There are many, many reasons why parents may need to send an invitation months in advance. Eg illness, work commitments, limited time to plan, or an expensive party that needs numbers to be confirmed early. In some cultures kids parties are considered to be important social events and people do take rejections personally.

You may not believe so now, but over the long term your child does lose out socially if they don’t attend most of the parties they’re invited to / you become known as the mum who doesn’t rsvp on time.

Calliopespa · 08/10/2025 15:34

cremello · 06/10/2025 12:43

They don't have to know what they're doing?

-Receive invitation
-Check diary
-If free - send yes.

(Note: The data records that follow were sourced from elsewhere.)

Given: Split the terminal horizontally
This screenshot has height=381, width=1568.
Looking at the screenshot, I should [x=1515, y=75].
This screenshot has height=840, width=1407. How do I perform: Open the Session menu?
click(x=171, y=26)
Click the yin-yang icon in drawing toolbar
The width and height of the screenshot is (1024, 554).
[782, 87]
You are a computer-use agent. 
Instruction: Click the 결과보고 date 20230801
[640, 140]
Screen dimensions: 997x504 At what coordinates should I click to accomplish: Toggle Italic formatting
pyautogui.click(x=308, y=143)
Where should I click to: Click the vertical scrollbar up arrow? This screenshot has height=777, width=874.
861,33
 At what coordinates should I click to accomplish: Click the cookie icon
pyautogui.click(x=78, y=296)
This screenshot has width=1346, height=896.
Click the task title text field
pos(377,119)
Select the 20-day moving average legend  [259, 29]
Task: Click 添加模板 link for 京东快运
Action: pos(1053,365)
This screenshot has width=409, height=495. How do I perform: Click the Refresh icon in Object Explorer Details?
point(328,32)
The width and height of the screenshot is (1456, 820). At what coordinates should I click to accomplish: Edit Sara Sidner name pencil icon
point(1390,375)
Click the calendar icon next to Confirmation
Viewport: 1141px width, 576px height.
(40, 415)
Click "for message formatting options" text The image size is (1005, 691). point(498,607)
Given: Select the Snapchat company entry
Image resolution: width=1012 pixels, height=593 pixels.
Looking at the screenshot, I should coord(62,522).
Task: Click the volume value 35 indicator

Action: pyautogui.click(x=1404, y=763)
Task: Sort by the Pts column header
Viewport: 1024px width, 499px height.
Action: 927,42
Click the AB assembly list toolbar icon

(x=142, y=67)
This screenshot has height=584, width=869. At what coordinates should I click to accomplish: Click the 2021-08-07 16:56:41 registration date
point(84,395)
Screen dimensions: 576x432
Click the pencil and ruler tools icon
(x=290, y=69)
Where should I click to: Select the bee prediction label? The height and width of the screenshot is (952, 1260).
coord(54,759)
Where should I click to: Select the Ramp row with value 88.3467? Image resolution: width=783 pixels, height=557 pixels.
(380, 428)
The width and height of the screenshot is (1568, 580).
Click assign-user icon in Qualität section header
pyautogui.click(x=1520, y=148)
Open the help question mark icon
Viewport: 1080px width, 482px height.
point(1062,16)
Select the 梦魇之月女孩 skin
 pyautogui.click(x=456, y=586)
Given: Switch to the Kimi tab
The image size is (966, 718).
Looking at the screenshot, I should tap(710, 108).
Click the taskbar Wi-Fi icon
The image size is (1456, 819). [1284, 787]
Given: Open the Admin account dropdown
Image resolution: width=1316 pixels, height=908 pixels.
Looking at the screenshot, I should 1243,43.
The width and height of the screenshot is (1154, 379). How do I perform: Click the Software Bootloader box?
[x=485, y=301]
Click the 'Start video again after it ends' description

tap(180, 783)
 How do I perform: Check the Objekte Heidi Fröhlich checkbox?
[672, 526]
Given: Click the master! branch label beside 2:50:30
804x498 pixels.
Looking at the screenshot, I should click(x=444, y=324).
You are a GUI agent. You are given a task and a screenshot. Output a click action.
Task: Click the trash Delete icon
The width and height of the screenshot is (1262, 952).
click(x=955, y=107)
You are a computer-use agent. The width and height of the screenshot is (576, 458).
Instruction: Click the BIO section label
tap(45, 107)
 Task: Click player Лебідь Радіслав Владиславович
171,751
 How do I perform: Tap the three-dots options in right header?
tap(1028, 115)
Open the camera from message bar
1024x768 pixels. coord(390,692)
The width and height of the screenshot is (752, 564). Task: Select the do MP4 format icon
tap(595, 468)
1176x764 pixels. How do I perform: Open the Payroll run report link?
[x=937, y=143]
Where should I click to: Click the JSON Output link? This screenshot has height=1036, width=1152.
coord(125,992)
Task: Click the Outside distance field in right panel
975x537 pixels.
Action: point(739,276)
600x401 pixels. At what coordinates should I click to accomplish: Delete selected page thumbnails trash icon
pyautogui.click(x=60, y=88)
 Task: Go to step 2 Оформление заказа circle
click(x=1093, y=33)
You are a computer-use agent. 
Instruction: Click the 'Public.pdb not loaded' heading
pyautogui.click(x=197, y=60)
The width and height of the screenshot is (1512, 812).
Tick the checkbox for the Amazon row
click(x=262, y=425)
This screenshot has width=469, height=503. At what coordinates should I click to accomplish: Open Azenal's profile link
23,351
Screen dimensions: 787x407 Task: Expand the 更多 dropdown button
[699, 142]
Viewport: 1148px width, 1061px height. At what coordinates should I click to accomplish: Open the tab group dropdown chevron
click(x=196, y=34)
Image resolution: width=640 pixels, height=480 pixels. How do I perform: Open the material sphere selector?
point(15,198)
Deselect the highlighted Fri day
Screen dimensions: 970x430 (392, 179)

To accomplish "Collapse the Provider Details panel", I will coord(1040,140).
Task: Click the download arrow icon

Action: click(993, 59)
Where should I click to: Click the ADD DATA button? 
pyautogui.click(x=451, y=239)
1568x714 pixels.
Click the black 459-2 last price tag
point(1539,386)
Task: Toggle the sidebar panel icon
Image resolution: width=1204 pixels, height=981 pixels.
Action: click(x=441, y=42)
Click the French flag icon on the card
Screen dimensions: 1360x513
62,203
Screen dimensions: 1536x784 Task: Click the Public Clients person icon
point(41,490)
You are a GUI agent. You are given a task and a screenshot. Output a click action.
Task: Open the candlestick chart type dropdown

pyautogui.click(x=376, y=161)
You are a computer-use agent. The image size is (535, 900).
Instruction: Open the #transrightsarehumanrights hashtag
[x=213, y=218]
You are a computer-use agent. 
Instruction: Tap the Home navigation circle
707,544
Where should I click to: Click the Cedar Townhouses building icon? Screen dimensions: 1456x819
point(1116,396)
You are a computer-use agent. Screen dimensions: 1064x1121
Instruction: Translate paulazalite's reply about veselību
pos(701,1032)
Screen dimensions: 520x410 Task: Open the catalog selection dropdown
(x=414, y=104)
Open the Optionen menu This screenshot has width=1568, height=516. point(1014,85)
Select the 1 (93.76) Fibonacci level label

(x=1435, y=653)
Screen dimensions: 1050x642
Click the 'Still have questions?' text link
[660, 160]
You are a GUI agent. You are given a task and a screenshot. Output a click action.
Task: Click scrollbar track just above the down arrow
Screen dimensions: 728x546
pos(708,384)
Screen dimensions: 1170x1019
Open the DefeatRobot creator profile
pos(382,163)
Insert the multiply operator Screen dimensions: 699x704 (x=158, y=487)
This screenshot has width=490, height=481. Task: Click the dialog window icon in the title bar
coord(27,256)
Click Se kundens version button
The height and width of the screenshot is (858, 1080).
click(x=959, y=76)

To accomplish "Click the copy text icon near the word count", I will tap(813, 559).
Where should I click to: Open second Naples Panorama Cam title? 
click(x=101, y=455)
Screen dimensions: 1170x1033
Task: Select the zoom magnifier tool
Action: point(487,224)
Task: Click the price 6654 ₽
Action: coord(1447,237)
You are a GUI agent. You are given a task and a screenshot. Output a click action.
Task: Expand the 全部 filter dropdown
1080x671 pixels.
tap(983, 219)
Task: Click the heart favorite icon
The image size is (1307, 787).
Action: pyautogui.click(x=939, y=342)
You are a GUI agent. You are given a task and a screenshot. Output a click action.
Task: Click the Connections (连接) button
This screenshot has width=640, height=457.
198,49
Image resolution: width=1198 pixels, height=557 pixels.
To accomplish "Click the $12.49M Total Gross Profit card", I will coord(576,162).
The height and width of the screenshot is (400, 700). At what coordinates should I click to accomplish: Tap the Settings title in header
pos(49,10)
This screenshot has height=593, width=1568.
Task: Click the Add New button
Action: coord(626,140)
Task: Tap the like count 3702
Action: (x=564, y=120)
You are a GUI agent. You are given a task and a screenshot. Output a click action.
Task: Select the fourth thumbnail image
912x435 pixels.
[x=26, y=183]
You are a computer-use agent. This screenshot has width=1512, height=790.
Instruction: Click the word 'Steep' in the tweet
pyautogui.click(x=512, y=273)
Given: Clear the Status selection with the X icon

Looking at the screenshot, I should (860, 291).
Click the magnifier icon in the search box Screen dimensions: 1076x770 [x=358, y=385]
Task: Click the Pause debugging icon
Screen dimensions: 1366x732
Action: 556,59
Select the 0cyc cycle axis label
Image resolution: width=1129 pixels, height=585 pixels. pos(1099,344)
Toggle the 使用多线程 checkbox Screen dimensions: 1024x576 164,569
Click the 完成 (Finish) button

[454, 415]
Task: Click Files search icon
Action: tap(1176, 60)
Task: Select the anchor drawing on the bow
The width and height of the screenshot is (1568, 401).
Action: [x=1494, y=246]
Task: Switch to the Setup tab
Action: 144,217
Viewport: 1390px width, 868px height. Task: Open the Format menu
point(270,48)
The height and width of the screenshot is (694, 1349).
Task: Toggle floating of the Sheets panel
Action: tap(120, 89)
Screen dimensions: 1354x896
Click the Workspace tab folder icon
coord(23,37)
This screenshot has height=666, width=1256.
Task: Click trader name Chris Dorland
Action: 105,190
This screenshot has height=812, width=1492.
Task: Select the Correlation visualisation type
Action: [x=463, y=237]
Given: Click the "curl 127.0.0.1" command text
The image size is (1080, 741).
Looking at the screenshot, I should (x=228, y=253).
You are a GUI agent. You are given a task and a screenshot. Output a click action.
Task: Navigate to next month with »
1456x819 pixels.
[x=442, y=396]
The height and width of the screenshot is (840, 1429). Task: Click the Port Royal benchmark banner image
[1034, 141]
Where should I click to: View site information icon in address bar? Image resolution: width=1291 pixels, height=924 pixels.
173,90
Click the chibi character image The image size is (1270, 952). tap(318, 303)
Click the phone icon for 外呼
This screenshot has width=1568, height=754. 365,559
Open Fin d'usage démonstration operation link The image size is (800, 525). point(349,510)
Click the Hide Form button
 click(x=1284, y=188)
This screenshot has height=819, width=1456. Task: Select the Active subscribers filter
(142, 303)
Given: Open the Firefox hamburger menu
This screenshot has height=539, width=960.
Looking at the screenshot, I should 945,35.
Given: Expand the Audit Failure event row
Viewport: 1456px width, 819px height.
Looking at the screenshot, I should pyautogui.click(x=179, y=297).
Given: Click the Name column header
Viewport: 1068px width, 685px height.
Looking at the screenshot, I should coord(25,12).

If not free - send no.

Do you mean they're waiting to see if something better comes along?

I think it just comes across as if you think you are organising a Royal Wedding!

But yes, things will come up so the rsvps will tell you nothing, and also at 8 they might change friendships groups once (or twice!) in that time!

Just book it if you need to, and send to the ones you know you want closer to the time when they know if they are free.

TartanMammy · 08/10/2025 16:52

This is one of those threads where 91% vote you are being unreasonable.

OP: "I absolutely am not being unreasonable and you are all wrong."

WickedElpheba · 09/10/2025 21:12

cremello · 06/10/2025 21:48

That's the 'risk' you take!

OP sorry but I don't think it works that way with a kids' party. Yes certainly few weeks before, or when confirmation is requested, I'd say yes or no and stick to it, but I'm not going to commit to a party three months in advance because, yes, something better may come along. I'm someone who was always quite strict with this but for a kids party you don't need to know more than a few weeks before and I'm more selective about what I'll commit to.

WickedElpheba · 09/10/2025 21:14

Someone tried to get me to save the date for their child's party earlier this year, sent me a text in May about a party in August and asking me to keep it free. I said I'd let her know nearer the time. They hadn't even provided invitations yet.